_Testo fornito_
######
E prima, sappiamo degli Egizj, che ne’ loro caratteri geroglifici, la croce significava la vita avvenire; come riporta Rufino. I Romani usavano in più cose date a loro venerazione e rispetto sommo il segno della croce. Guardate la forma dei trofei militari, che s’inalzavano ai vincitori, e vedrete che rappresentano questo segno. I Cantabra e Sipara dei vessilli che altro dimostrano se non la croce? Gli uni e gli altri erano aste ornate d’oro, sormontate da un altro legno orizzontale, donde pendeva un velo di porpora ad oro. Le aquile ad ali spiegate messe in alto sull'aste, e gli altri segni militari , ch’avevano sulla cima una mano od altra imagine, sempre terminati da due ali, richiamano pure alla mente questo seguo . Talmentechè Costantino, nel voler ridurre il vessillo imperiale, a fine di ricordare a’ soldati quella Croce per la quale aveva vinto, non fece altro che aggiungervi da capo il simbolo che voleva dire Christus; quasi gli premesse solo di nominare colui dond’ebbe la visione, non l’oggetto d’essa . Anzi in quell’istesso monogramma  la X è testimonio d’una tradizione dei pagani, della quale parla Platone, dicendo: « Che la virtù secondo il primo Iddio è nell’universo fatta a forma di X  o di croce  » . Ciò che Platone disse, dopo letto nei libri mosaici il fatto del serpente di bronzo.
######
[Dati di localizzazione degli elementi sullo schermo]
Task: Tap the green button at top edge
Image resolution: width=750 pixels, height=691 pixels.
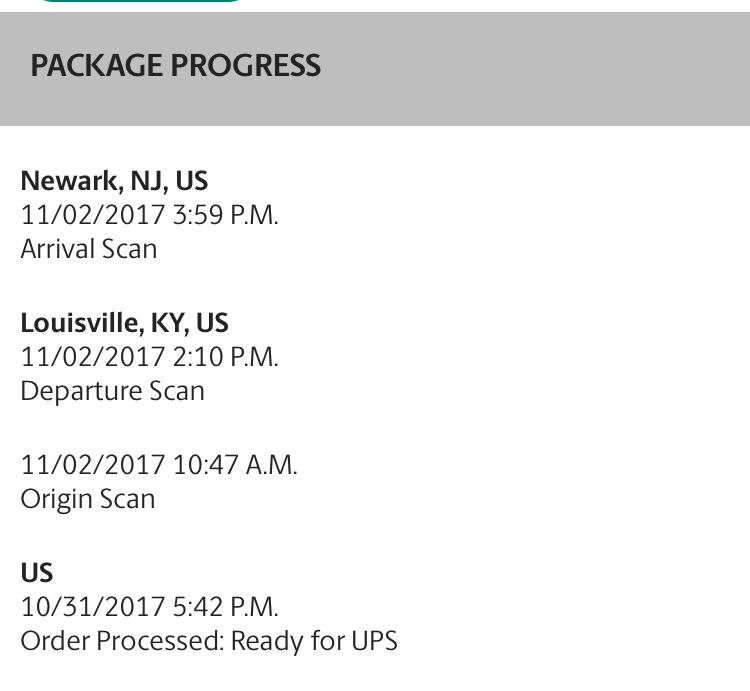Action: 140,1
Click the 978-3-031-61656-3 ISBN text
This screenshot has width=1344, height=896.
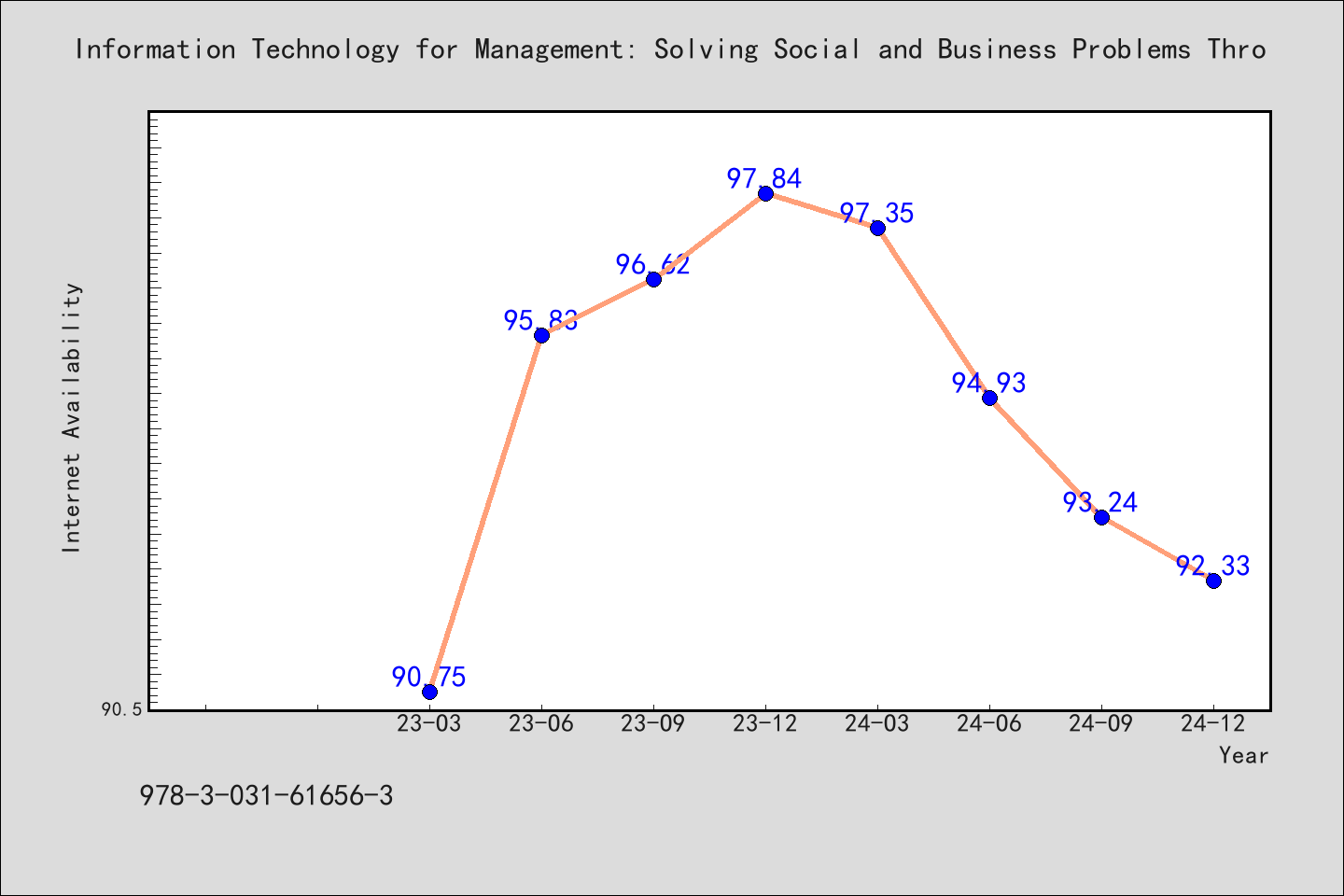[x=266, y=796]
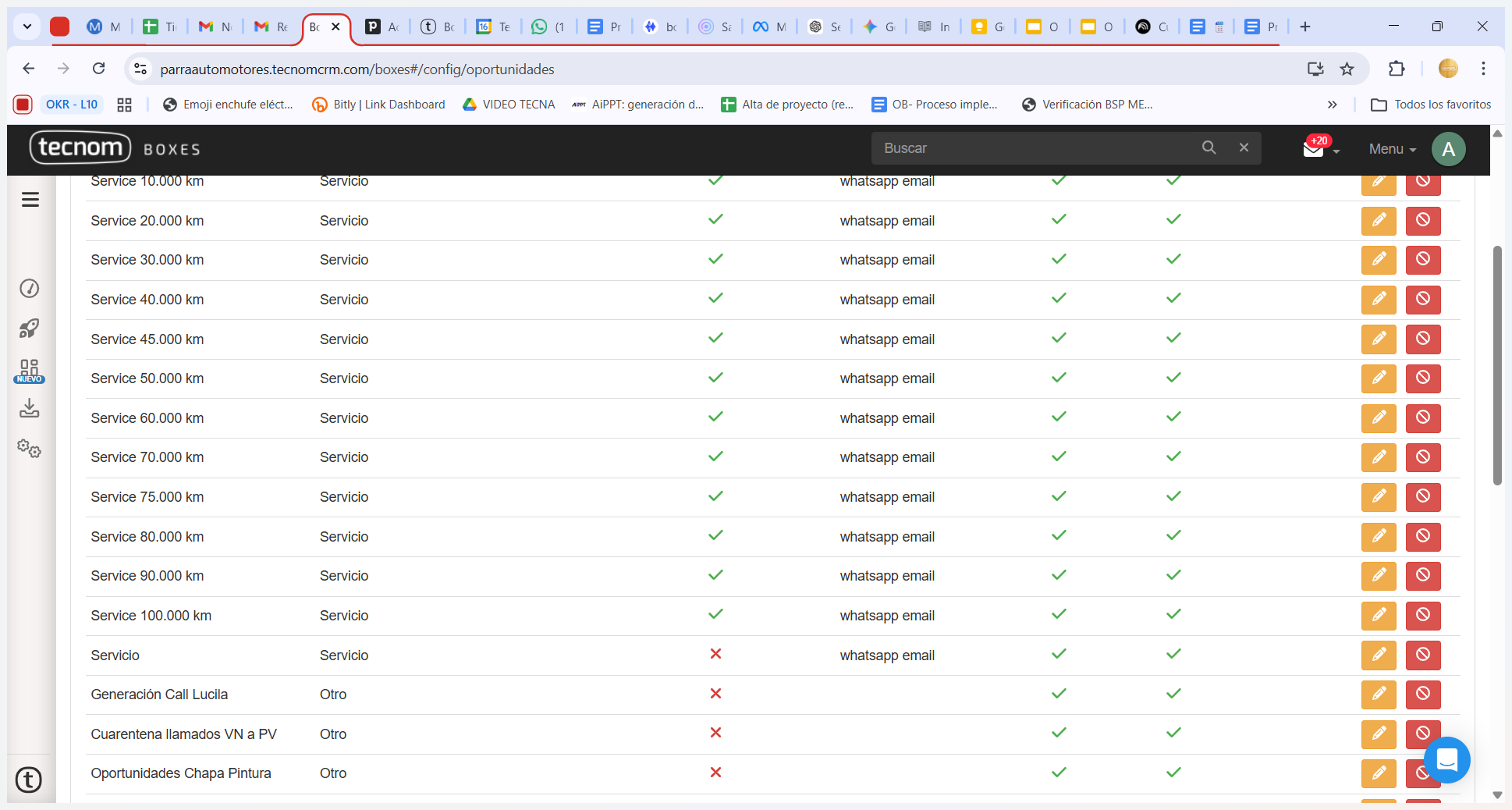This screenshot has width=1512, height=810.
Task: Open the mail notifications with +20 badge
Action: 1314,149
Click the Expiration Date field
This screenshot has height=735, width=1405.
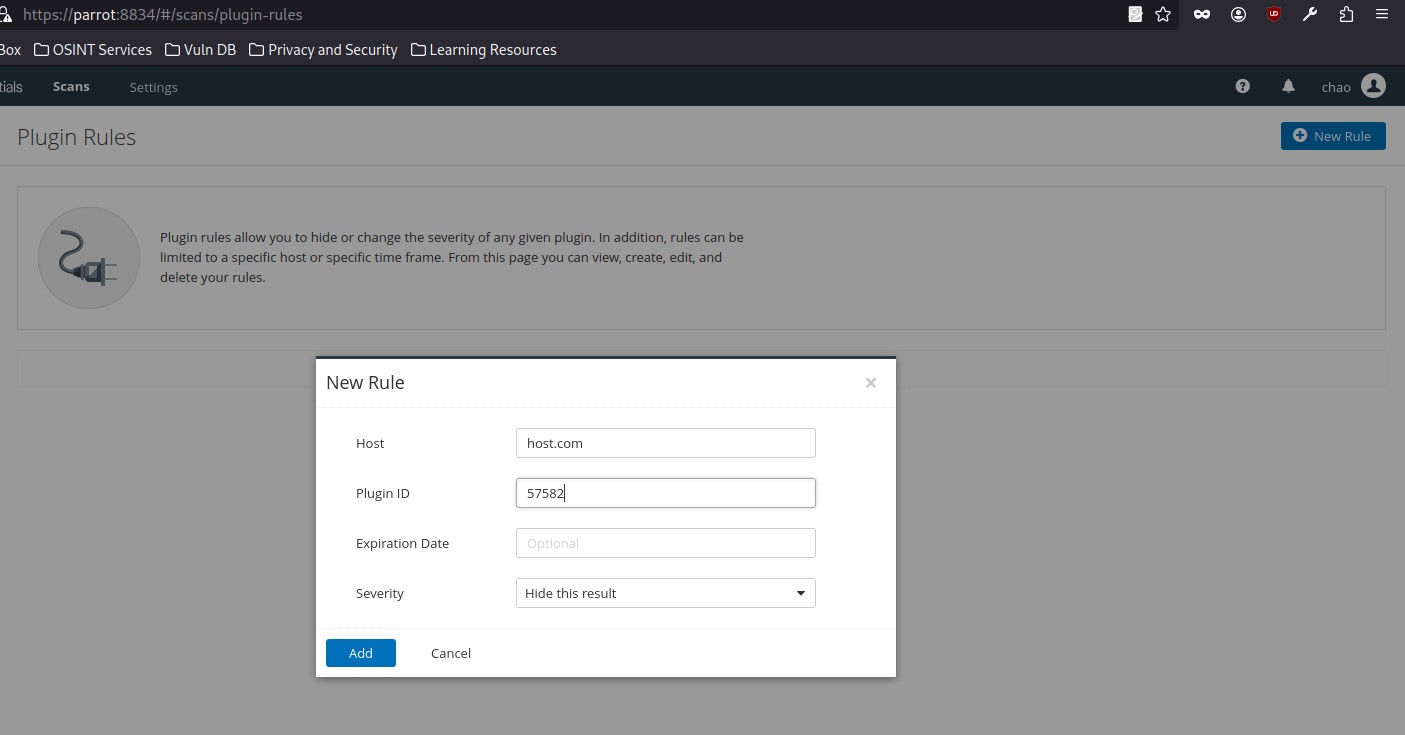(x=665, y=543)
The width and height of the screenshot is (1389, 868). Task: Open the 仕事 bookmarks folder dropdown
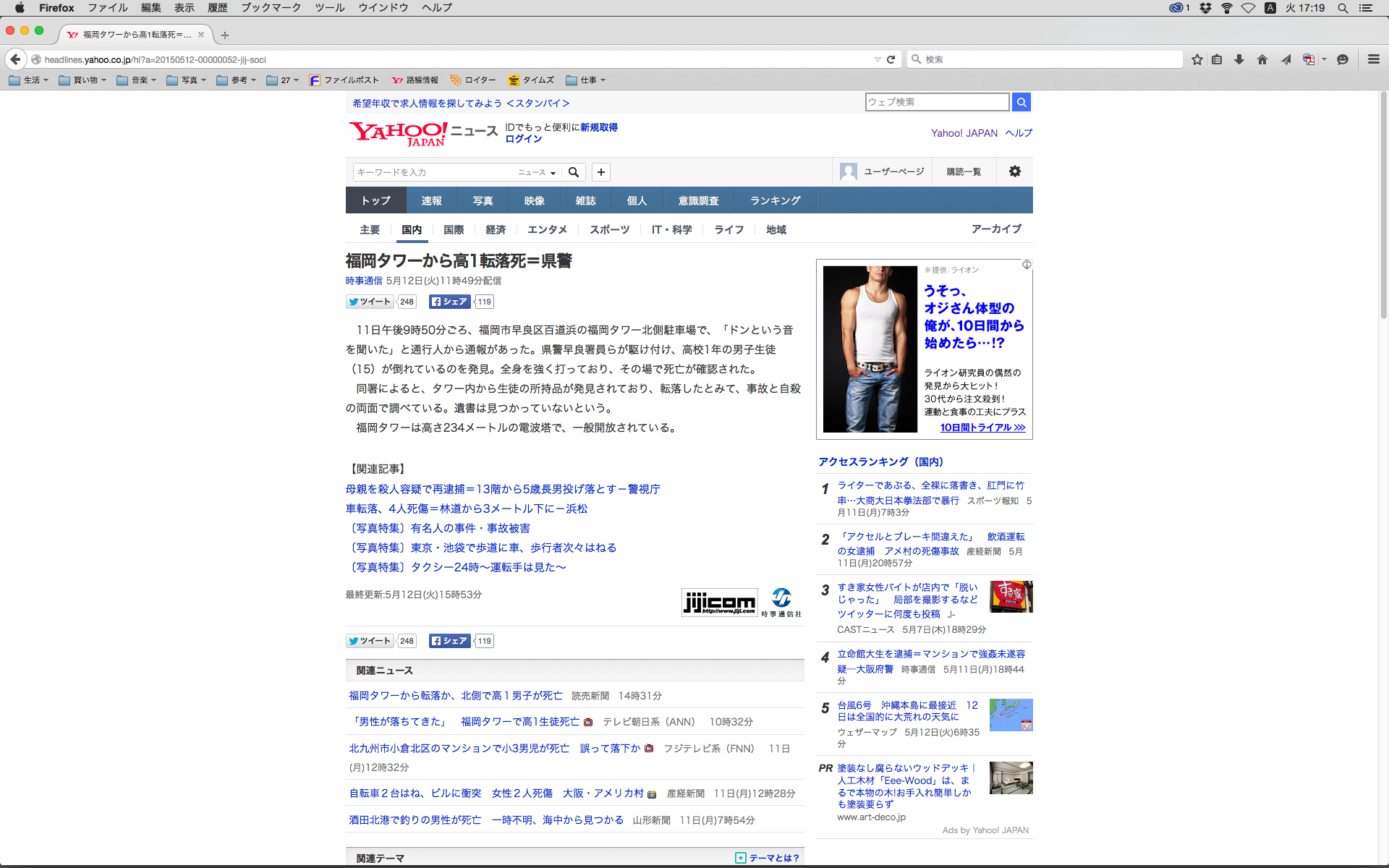(x=586, y=80)
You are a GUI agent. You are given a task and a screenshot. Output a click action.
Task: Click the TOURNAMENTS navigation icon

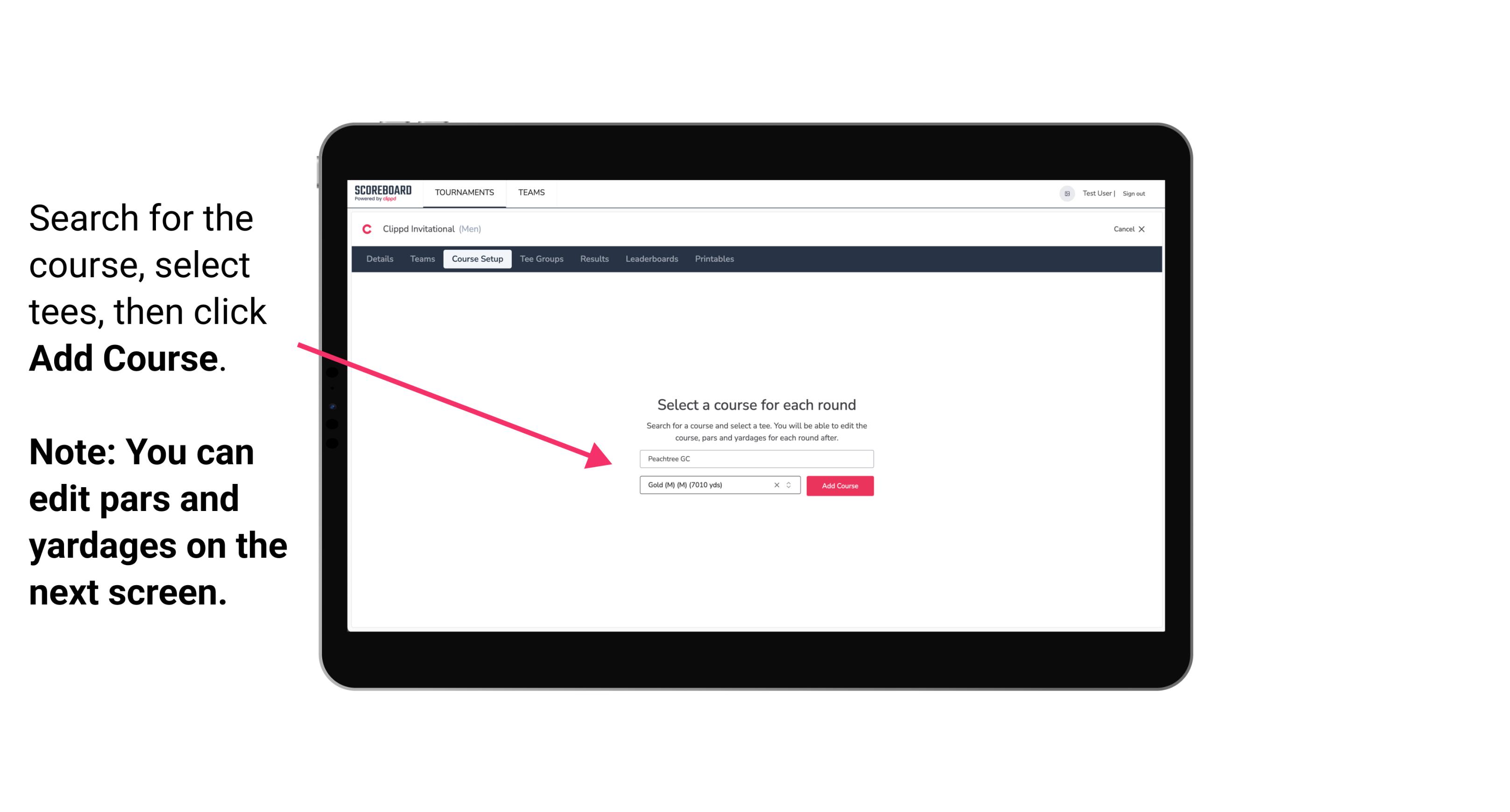coord(464,192)
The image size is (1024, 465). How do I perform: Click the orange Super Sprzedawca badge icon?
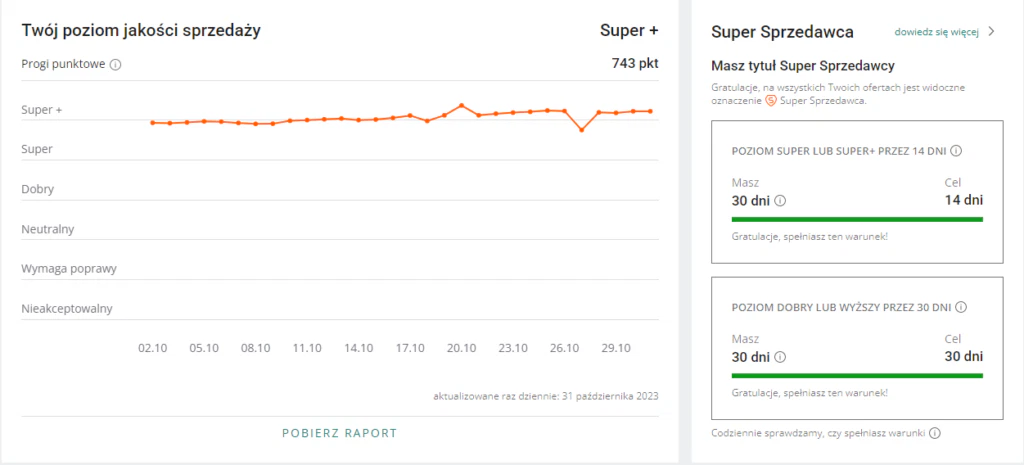coord(771,101)
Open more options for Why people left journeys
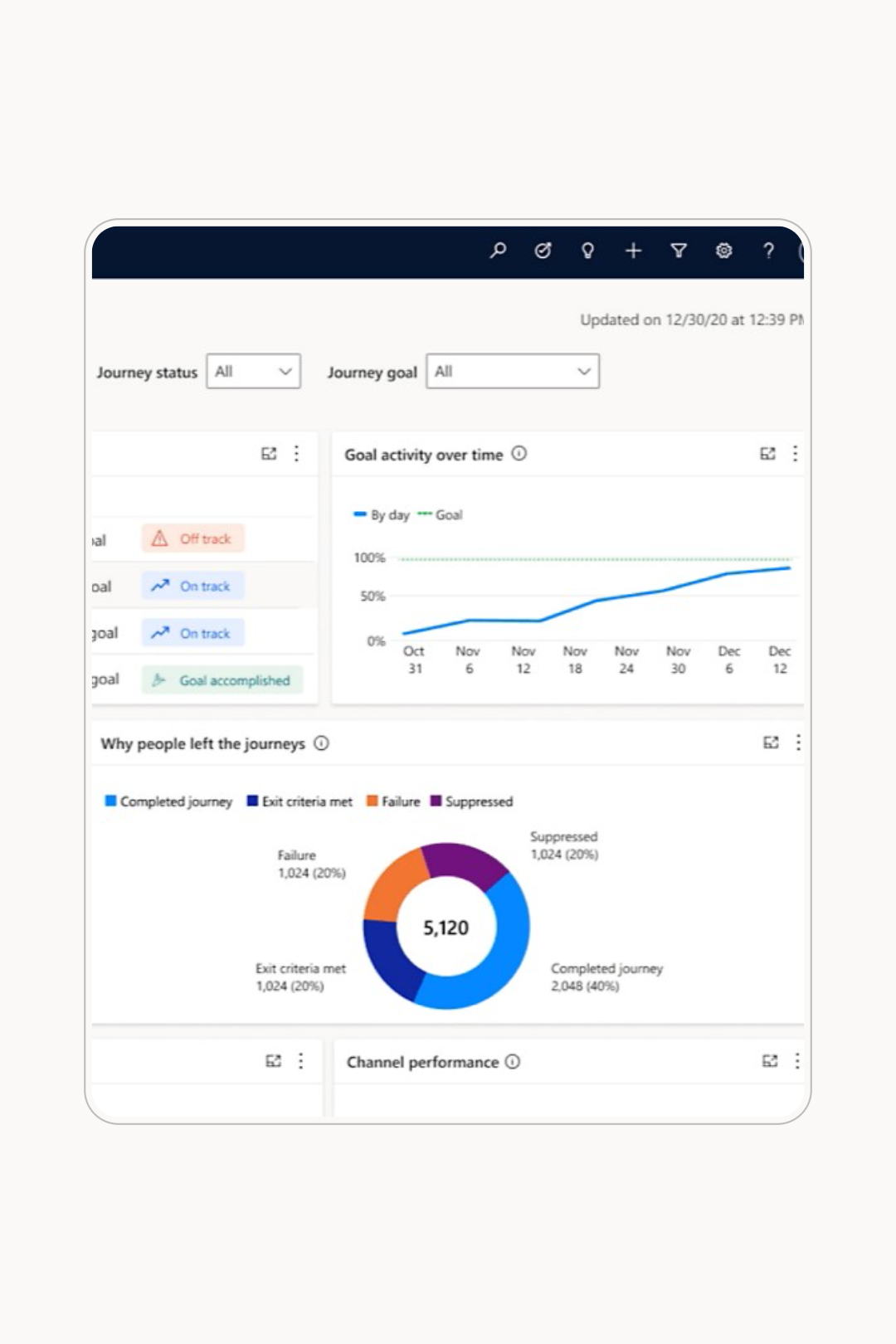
######
_Consegne dell'esercizio_
1. Rispondi alle seguenti domande basandoti sul testo sul segno della croce:
(a) Secondo il testo, chi riporta che presso gli Egizj la croce significava la vita avvenire?
(b) Che cosa pendeva dal legno orizzontale dei Cantabra e dei Sipara?
(c) Secondo il testo, dopo aver letto quale fatto nei libri mosaici Platone pronunciò le parole sulla X?
2. Elenca tutte le persone indicate con il proprio nome nel testo sul segno della croce.
3. Prosegui il testo sul segno della croce a partire dalla sua ultima frase.

_Le risposte_
1.
(a) Rufino.
(b) Un velo di porpora ad oro.
(c) Il fatto del serpente di bronzo.

2. Rufino, Costantino, Platone.

3.
Ma è più mirabile di ciò il vedere che in molti usi salutevolissimi agli uomini fino da remotissima antichità s’adoperò questo segno. L’antenna d’una nave fu sempre foggiata a figura di croce; e ad essa è appesa la vela, per la quale la nave cammina e giunge al porto: nel che è facile riconoscere Gesù Cristo Salvatore del mondo attaccato alla croce. E qualunque agricoltore nel voler fendere la terra e acconciarla al seme ch’ei vi dovrà piantare, non si è sempre servito di questo segno ?

Il ferro unito alla stiva nell'aratro forma palesemente una croce. Infine gli uomini medesimi, se vogliano chiedere sollievo o ai numi immortali o ad altri loro simili, eglino per natura aprono le braccia, ed eccoli pure a rappresentare la croce. Anzi la divisione istessa del cielo nei suoi quattro lati di settentrione, oriente, mezzogiorno, e occidente è altresì a forma di croce .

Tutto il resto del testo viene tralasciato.